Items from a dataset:
- - - -

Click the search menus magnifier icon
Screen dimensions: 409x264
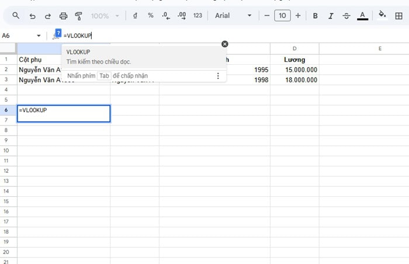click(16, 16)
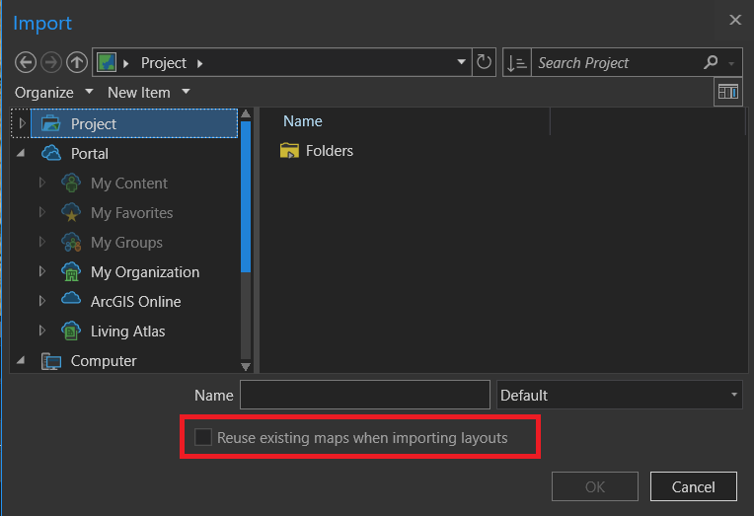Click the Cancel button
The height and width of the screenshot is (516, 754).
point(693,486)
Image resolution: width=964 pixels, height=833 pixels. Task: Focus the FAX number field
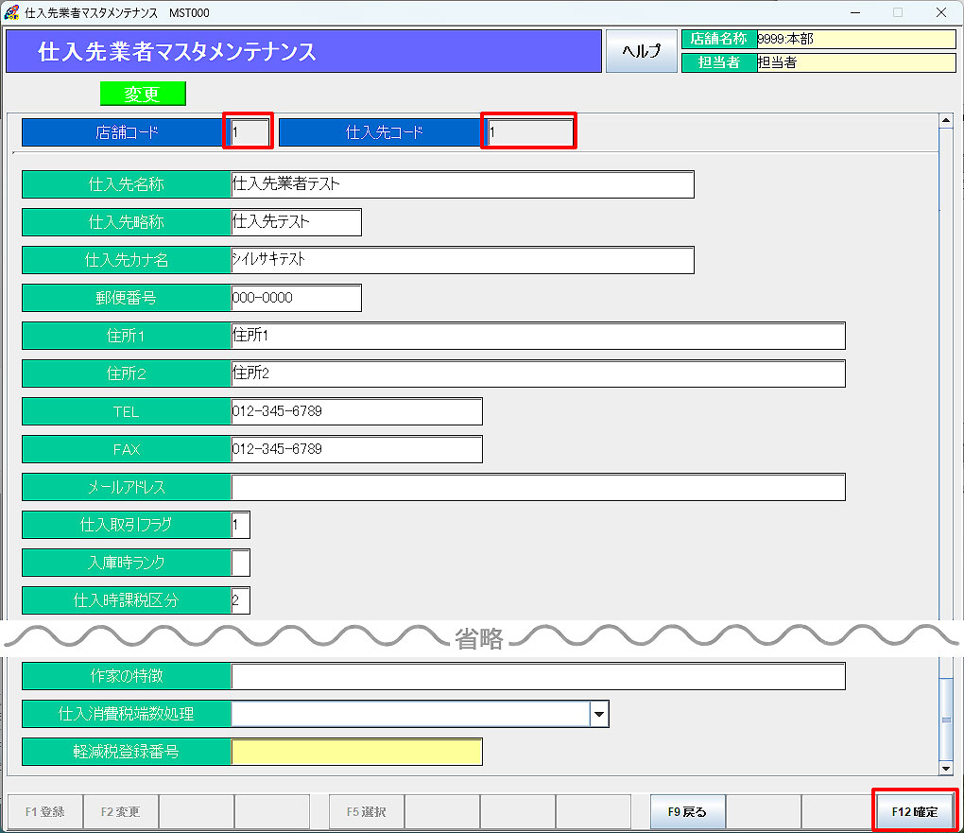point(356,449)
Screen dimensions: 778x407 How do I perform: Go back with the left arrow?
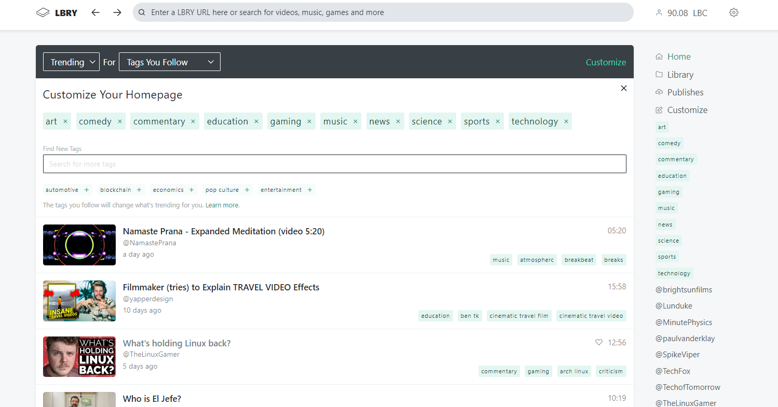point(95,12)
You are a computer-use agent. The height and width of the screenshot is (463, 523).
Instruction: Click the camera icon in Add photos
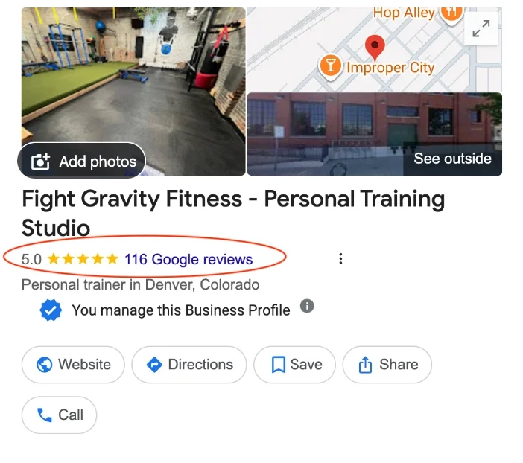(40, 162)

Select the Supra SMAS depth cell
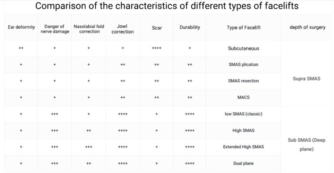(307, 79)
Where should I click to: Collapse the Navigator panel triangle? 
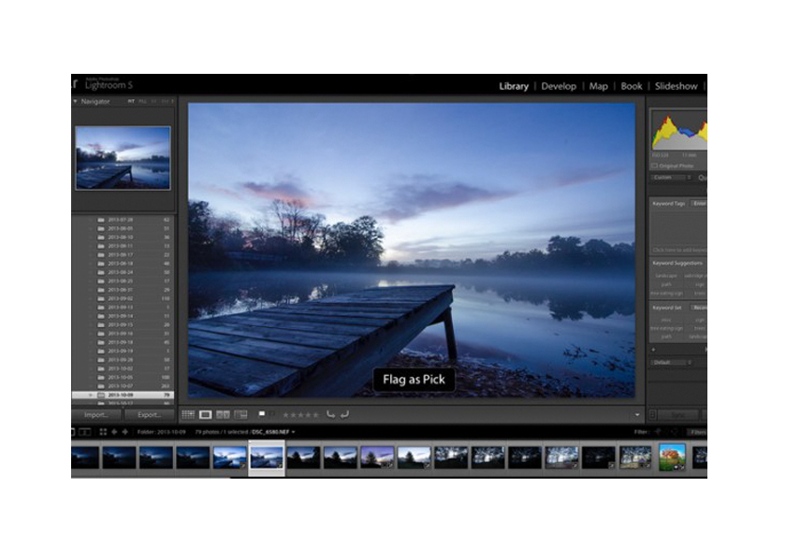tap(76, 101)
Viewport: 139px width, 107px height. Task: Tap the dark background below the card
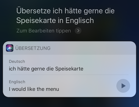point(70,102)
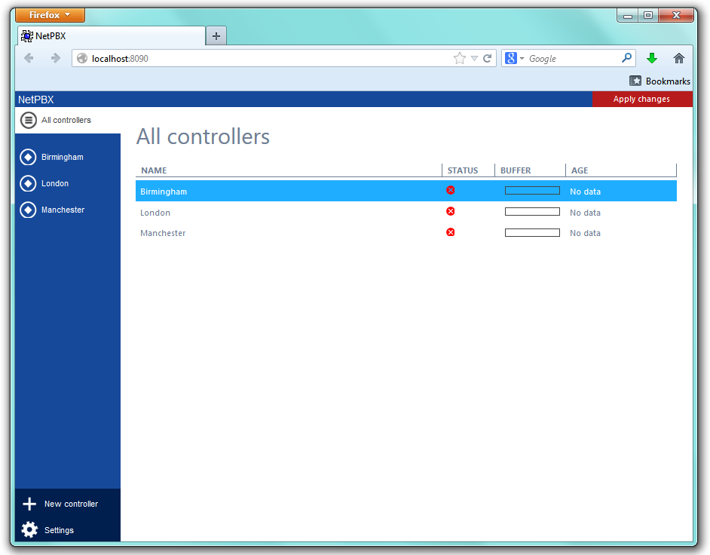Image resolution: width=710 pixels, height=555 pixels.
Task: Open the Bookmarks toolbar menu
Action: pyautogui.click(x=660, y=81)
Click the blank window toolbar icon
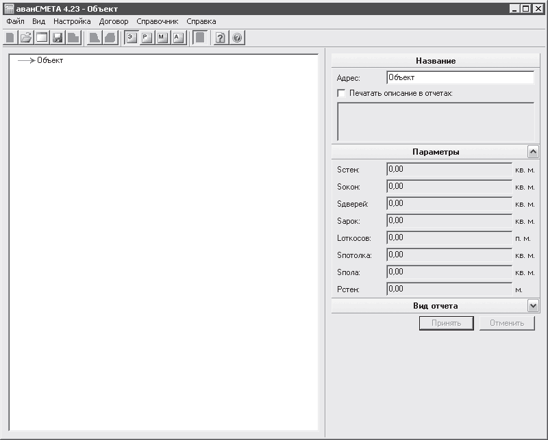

- - - -

To do: Leave the pictures out. Extract exactly the lines running from the one with "Image resolution: width=964" through the last entry, both ends included.

Output of the exercise:
Image resolution: width=964 pixels, height=833 pixels. Task: Focus the FAX number field
point(356,449)
Screen dimensions: 778x407 How do I perform: Go back with the left arrow?
point(95,12)
You are a computer-use agent. The height and width of the screenshot is (463, 523).
Instruction: Click the camera icon in Add photos
(40, 162)

Select the Supra SMAS depth cell
(307, 79)
Where should I click to: Collapse the Navigator panel triangle? 
tap(76, 101)
Viewport: 139px width, 107px height. Task: Tap the dark background below the card
point(70,102)
Image resolution: width=710 pixels, height=555 pixels.
Task: Open the Bookmarks toolbar menu
Action: pyautogui.click(x=660, y=81)
Click the blank window toolbar icon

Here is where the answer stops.